Once the data is ready, you can search the database for the most similar content based on the questions we asked. This step relies heavily on the vector retrieval capabilities of MatrixOne, which supports multiple similarity searches, where we use l2_distance to retrieve and set the number of returned results to 3.

# Define the query question
prompt = "What is the latest version of MatrixOne?"

# Generate query embedding
response = ollama.embeddings(
    prompt=prompt,
    model="mxbai-embed-large"
)
query_embedding = response["embedding"]

# Perform vector similarity search using MatrixOne client
results = client.query(
    RagDocument.content,
    RagDocument.embedding.l2_distance(query_embedding).label("distance")
).order_by(
    RagDocument.embedding.l2_distance(query_embedding)
).limit(3).execute()

# Extract content from results
retrieved_docs = [row[0] for row in results.rows]

Alternative: Using Pinecone-Compatible Interface

The MatrixOne Python SDK also provides a Pinecone-compatible interface for vector operations, making it easy for developers familiar with Pinecone to migrate or integrate with MatrixOne.
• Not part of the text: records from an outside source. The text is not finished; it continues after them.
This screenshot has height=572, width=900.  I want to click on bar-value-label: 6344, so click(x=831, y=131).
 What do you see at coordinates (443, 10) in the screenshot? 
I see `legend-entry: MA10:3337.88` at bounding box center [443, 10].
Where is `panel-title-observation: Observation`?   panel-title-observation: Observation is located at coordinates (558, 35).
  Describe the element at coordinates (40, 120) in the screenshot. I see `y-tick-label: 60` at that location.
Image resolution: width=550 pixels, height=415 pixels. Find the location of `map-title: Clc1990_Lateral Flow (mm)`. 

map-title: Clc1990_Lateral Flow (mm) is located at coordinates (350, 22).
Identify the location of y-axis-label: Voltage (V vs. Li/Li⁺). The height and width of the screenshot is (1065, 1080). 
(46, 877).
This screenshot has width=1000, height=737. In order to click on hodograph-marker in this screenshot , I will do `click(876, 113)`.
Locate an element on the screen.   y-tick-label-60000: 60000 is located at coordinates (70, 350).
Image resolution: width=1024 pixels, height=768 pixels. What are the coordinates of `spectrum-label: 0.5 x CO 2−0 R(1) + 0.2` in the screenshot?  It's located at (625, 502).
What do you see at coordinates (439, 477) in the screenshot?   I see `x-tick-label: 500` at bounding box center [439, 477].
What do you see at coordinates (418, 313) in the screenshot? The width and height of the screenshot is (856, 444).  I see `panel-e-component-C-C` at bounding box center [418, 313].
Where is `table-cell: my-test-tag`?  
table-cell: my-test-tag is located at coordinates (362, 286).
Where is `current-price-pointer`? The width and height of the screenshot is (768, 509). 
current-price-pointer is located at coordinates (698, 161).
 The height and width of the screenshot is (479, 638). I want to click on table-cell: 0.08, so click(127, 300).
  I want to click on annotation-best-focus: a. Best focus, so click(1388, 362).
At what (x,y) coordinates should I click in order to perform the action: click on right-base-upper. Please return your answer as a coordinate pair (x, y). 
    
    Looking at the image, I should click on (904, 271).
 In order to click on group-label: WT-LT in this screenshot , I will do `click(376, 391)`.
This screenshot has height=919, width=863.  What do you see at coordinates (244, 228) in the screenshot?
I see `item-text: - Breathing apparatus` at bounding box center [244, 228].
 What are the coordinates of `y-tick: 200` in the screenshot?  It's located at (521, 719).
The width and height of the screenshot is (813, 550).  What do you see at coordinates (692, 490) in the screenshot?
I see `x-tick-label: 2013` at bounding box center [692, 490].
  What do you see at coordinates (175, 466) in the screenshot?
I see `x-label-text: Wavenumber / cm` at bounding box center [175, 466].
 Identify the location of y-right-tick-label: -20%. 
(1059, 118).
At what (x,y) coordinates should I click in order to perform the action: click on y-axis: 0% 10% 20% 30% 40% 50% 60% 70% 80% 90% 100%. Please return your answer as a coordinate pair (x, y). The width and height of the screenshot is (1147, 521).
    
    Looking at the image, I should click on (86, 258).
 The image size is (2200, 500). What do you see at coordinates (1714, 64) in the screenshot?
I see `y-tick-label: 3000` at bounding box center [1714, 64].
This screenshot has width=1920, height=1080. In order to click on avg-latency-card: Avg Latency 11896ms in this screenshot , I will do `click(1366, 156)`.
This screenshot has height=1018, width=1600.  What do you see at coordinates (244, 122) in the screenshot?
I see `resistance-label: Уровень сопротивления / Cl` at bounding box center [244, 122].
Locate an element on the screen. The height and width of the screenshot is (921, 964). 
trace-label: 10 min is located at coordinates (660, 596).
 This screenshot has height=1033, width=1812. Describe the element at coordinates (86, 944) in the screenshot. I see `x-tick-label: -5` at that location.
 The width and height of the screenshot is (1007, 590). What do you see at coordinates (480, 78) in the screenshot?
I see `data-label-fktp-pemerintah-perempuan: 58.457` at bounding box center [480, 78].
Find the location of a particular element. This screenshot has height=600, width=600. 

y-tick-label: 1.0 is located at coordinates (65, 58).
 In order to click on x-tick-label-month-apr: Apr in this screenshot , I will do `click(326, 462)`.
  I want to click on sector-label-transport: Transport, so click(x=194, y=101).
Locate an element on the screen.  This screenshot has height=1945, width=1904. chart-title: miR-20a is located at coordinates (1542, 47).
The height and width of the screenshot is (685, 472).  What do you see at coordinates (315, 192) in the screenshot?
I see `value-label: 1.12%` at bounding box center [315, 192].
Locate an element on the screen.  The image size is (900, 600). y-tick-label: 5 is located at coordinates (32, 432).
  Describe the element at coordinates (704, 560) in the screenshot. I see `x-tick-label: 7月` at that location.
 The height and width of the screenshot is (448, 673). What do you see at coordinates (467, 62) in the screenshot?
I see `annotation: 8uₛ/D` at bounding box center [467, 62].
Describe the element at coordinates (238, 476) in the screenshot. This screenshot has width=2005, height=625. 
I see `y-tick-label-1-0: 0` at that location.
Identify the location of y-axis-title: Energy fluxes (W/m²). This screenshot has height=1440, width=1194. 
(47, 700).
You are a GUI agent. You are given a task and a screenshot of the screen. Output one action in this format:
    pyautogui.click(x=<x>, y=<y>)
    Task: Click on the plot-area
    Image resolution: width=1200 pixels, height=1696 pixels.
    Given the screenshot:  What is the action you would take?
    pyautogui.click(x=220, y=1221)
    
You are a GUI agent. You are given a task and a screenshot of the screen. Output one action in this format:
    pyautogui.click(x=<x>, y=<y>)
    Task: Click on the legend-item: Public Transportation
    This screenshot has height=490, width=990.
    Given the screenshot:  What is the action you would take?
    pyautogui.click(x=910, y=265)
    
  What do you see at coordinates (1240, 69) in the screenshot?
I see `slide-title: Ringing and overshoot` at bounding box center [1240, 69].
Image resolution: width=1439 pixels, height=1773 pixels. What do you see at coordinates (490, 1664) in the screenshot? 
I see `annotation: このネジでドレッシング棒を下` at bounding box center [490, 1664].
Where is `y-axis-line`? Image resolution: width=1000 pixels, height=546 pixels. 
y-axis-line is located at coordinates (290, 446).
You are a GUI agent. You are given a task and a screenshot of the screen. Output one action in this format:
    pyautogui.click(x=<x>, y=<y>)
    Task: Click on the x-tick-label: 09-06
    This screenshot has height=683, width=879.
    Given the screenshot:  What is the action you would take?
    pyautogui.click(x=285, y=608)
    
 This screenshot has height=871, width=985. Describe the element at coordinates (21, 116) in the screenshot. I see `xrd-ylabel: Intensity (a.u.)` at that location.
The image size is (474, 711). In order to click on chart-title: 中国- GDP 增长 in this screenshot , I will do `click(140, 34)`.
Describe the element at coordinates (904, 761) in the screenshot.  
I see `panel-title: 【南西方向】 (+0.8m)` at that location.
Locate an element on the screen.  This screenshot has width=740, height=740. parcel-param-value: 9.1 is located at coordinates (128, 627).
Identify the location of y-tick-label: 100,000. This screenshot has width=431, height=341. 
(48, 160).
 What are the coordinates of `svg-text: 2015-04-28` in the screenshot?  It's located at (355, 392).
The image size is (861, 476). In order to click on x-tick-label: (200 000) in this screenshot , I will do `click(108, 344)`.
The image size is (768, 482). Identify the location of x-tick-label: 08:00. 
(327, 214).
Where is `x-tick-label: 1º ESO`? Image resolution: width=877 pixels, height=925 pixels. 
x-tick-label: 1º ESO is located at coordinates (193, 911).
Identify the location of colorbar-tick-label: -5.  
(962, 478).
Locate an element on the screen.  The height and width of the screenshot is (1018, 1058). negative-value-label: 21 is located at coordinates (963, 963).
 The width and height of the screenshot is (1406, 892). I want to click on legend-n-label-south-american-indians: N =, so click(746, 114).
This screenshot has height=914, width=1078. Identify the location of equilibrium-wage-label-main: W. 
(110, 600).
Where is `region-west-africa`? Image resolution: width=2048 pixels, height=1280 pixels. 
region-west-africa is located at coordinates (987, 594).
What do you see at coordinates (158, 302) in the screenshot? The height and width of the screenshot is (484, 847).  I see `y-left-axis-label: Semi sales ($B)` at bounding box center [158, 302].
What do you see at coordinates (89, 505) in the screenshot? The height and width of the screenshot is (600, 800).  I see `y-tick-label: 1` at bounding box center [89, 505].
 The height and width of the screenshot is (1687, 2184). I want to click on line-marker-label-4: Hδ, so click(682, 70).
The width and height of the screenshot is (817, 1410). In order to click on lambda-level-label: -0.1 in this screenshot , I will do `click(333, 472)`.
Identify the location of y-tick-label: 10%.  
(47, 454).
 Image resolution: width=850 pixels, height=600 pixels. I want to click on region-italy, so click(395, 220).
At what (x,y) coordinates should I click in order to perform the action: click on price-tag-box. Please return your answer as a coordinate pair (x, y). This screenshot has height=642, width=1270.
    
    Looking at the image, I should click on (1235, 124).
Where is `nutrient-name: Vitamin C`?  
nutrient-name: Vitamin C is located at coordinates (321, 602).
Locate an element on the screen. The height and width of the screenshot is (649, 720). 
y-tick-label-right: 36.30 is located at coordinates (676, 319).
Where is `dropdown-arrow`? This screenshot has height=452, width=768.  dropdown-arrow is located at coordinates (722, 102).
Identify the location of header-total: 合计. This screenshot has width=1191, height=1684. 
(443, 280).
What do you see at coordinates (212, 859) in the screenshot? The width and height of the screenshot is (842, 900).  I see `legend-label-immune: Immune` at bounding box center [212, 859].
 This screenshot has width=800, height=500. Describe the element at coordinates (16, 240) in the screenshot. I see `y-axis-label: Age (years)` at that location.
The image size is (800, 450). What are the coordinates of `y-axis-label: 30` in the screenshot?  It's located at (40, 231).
This interface offers a simplified API for common vector search operations.

Setup Pinecone-Compatible Vector Store

from matrixone.vector_store import MatrixOneVectorStore

# Initialize the Pinecone-compatible vector store
vector_store = MatrixOneVectorStore(
    client=client,
    table_name='rag_tab',
    vector_column='embedding',
    content_column='content',
    dimension=1024
)

Insert Documents with Pinecone-Style API

# Prepare documents with embeddings (Pinecone-style)
vectors_data = []
for i, doc in enumerate(documents):
    response = ollama.embeddings(model="mxbai-embed-large", prompt=doc)
    embedding = response["embedding"]
    vectors_data.append({
        'id': str(i + 1),
        'values': embedding,
        'metadata': {'content': doc}
    })

# Upsert vectors (Pinecone-compatible method)
vector_store.upsert(vectors=vectors_data)

Query with Pinecone-Style Interface

# Generate query embedding
prompt = "What is the latest version of MatrixOne?"
response = ollama.embeddings(
    prompt=prompt,
    model="mxbai-embed-large"
)
query_embedding = response["embedding"]

# Perform similarity search using Pinecone-compatible query
search_results = vector_store.query(
    vector=query_embedding,
    top_k=3,
    include_metadata=True
)

# Extract content from Pinecone-style results
retrieved_docs_pinecone = [
    match['metadata']['content']
    for match in search_results['matches']
]

# Display results with similarity scores
for i, match in enumerate(search_results['matches'], 1):
    print(f"\n--- Result {i} (Score: {match['score']:.4f}) ---")
    print(match['metadata']['content'][:200] +"...")

Benefits of Pinecone-Compatible Interface:

🔄 Easy Migration: Familiar API for developers coming from Pinecone
🚀 Simplified Operations: Cleaner syntax for common vector operations
📊 Automatic Scoring: Built-in similarity score calculation
🔍 Metadata Support: Easy inclusion of metadata in search results
💡 Developer-Friendly: Intuitive methods like upsert() and query()

Enhanced Generation

We combine what we retrieved in the previous step with LLM to generate an answer.

# Combine retrieved documents as context
context = " ".join(retrieved_docs)

# Generate enhanced response using LLM
output = ollama.generate(
    model="llama2",
    prompt=f"Using this data: {context}. Respond to this prompt: {prompt}"
)

print(output['response'])

# Close database connection
client.disconnect()

Console output related answer:

Based on the provided data, the latest version of MatrixOne is v25.3.0.2, which was released on 2025/10/11.

After enhancement, the model generates the correct answer.